Page excerpt
Yes to Glitter, No to Gluten

Today's Spotlight is Arielle Kimbarovsky, who was diagnosed with celiac at age 13. She is a sophomore at Boston University and is an amazing dancer and artist - an overall sparkly and bright gal!



“For me, the hardest part of the celiac diagnosis was adjusting socially, as many activities involve food. In college, that’s the hardest part - it can take a lot of explaining to pick a place to go eat with someone you just met. I can’t eat wheat, barley, oats, or MSG, but people often confuse these with starches like potatoes or rice. It’s more limiting to have celiac than just an intolerance, because it means I have to be extra careful about cross contamination with crumbs or sauces. I need to constantly advocate for myself with professors, the Office of Disabilities, and friends on how serious ingesting gluten is for me and communicating when I get sick from it.


Boston University does a pretty good job with gluten free kitchens and locked pantries, but I definitely have less choices than most students, and sometimes they aren’t the healthiest. Gluten free food is often full of empty carbs and sugars like rice flour, so it takes creativity to make things yummy and nutritious. This year, I’m in an apartment so it’s be much easier to control what I eat, and I love cooking for myself!

Extracted data
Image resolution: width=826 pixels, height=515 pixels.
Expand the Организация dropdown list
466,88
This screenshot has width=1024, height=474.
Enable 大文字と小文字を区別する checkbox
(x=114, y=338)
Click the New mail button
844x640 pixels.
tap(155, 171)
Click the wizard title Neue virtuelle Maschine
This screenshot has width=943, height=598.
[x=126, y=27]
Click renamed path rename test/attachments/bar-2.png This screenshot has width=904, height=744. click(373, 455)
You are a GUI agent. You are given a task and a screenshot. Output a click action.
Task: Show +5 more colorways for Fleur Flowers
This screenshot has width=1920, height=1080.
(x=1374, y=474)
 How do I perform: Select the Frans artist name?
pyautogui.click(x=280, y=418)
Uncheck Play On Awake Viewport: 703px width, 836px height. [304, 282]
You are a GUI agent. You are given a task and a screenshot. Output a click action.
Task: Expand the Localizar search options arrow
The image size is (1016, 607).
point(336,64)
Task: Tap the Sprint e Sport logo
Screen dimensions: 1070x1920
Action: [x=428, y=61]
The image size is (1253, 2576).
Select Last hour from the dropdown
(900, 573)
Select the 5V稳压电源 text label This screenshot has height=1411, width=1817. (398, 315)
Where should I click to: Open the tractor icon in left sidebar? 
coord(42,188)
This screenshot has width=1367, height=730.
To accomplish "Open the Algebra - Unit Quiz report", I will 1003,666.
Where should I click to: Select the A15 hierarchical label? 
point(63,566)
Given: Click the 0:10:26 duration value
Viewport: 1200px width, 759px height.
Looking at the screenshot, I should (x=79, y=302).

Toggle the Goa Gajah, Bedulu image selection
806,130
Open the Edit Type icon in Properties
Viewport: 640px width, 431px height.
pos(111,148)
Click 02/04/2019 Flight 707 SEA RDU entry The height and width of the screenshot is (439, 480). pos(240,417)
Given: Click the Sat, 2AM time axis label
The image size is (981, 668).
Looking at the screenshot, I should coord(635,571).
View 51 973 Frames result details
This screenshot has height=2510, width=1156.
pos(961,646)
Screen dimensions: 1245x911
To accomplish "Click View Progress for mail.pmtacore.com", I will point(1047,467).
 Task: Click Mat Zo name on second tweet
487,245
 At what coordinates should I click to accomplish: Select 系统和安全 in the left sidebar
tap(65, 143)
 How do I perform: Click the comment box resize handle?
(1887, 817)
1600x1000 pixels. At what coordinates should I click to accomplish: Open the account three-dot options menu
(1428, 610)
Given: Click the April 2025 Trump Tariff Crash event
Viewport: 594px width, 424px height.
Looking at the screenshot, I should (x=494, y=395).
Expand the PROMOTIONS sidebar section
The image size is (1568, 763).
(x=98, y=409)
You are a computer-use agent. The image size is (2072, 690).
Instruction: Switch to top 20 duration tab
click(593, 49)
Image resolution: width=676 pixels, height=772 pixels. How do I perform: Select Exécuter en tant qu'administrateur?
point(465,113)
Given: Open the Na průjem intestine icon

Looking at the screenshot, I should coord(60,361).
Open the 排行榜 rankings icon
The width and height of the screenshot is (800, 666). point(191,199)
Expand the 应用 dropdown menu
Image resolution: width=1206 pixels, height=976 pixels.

What is required
Continue the spotlight on Arielle Kimbarovsky's life with celiac from its last sentence.

The answer
Most stores now carry gluten free options, but it’s often much more expensive. To stay healthy and get enough nutrients, I eat lots of fruits, vegetables, and plant based proteins. I try to make as much from scratch as possible and freeze it for long term use to avoid the preservatives, sodium, and sugars jam-packed into gluten free food.


I’ve learned to be flexible and stand up for myself from living gluten free. I’ve also discovered many great blogs and recipes (I love Pinterest!). But the most important thing I learned is how awesome my friends and family are about accommodating me, asking questions, and learning more about living gluten free.”